The story is engaging with many twists and turns.
     There's also not a lot of customization in the game, either, with Niko restricted more or less to three kinds of clothes (suits, middle-class Dad, and grungy dock worker). A couple of missions add unique outfits with my favorite being Claude's from Grand Theft Auto IV but I was very disappointed we couldn't get Niko jewelry or tattoos. Likewise, perhaps sensitive to 9/11 issues, there isn't an opportunity to fly around a plane in New York City's analog.

    I'm also not too pleased with the lack of a Difficulty slider. I'm a hopelessly causal gamer so the lack of a Causal mode irritated me. Despite this, I still managed to complete the vast majority of missions without much trouble. I just hope Rockstar will realize there's a variance in their players' skill levels and will restore the content in future installments of the series.

Bowling - not exactly what you think of when you hear the word GTA.
     How does the game play?

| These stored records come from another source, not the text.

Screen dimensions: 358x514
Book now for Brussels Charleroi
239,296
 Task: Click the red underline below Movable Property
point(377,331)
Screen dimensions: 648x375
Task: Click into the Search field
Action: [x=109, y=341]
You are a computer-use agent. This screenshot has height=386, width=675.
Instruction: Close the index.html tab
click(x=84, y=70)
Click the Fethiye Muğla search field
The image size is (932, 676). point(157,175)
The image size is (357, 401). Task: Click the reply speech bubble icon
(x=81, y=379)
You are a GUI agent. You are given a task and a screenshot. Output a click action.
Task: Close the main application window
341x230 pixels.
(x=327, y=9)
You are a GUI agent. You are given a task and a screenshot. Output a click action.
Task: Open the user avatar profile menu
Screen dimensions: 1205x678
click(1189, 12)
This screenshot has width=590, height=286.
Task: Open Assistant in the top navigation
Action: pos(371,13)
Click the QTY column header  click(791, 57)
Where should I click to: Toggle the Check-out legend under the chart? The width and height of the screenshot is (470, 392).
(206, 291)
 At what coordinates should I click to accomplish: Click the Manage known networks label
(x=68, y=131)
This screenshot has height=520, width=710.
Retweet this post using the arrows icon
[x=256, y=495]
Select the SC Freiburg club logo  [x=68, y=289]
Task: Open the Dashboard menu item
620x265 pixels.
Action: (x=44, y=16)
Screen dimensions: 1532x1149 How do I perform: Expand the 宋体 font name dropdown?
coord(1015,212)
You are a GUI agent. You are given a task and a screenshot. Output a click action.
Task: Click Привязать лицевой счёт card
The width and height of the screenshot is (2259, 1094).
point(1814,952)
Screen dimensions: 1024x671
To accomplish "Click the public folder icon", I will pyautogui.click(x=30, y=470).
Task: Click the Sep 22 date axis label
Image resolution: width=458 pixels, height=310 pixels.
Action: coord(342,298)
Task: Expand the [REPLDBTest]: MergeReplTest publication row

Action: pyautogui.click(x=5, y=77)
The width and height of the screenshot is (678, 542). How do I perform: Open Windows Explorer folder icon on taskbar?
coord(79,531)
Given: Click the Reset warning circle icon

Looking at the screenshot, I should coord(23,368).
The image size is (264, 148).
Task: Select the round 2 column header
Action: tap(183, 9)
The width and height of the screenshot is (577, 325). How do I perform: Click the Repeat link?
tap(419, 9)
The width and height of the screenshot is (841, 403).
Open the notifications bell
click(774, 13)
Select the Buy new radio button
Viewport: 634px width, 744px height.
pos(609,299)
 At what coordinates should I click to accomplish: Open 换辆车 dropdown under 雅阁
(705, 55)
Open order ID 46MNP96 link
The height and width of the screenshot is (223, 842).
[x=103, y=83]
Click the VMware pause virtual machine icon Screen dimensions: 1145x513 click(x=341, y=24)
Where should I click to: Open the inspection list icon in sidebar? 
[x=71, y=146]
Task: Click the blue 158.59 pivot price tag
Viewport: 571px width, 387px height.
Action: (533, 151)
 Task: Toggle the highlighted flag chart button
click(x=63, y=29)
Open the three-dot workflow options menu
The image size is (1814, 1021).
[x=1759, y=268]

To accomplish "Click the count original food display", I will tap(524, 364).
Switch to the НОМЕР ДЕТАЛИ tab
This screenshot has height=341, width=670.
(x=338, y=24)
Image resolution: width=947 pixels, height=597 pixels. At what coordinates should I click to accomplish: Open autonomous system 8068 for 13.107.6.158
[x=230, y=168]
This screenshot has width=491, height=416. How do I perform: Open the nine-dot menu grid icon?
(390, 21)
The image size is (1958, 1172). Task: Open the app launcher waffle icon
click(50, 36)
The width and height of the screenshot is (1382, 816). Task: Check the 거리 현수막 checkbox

Very well, in fact. The vehicles handle more "realistically" which isn't always fun but it doesn't take that long to master the game. There's also dozens of different types of missions to keep the gameplay fresh and interesting.

    A few of the missions were really fun for the variety of ways you could resolve them. Several missions had a straight-forward assault approach as a way of resolving it while also including side-entrances and different valid tactical approaches. Sadly, another few include invincible cars and helicopters because they're required to advance the story.

    There's also the very annoying, much talked about "Friendship System" where you have to do regular activities with your in-game friends to maintain their benefits. If you refuse to do these activities, their friendship scores go down. There's a trick around this where you accept the offer to go bowling, darts, drinking, or whatever then cancel the plans without problem. However, when played "correct" it can be very annoying.

    So, overall, what score do I give the game? As cliche as it sounds, I give it a ten. It's not because the game is without flaws or problems but because I'm judging it on the level of enjoyment I derived from it. I got dozens of hours of entertainment from it and was never bored. That, at the end of the day, is what's important.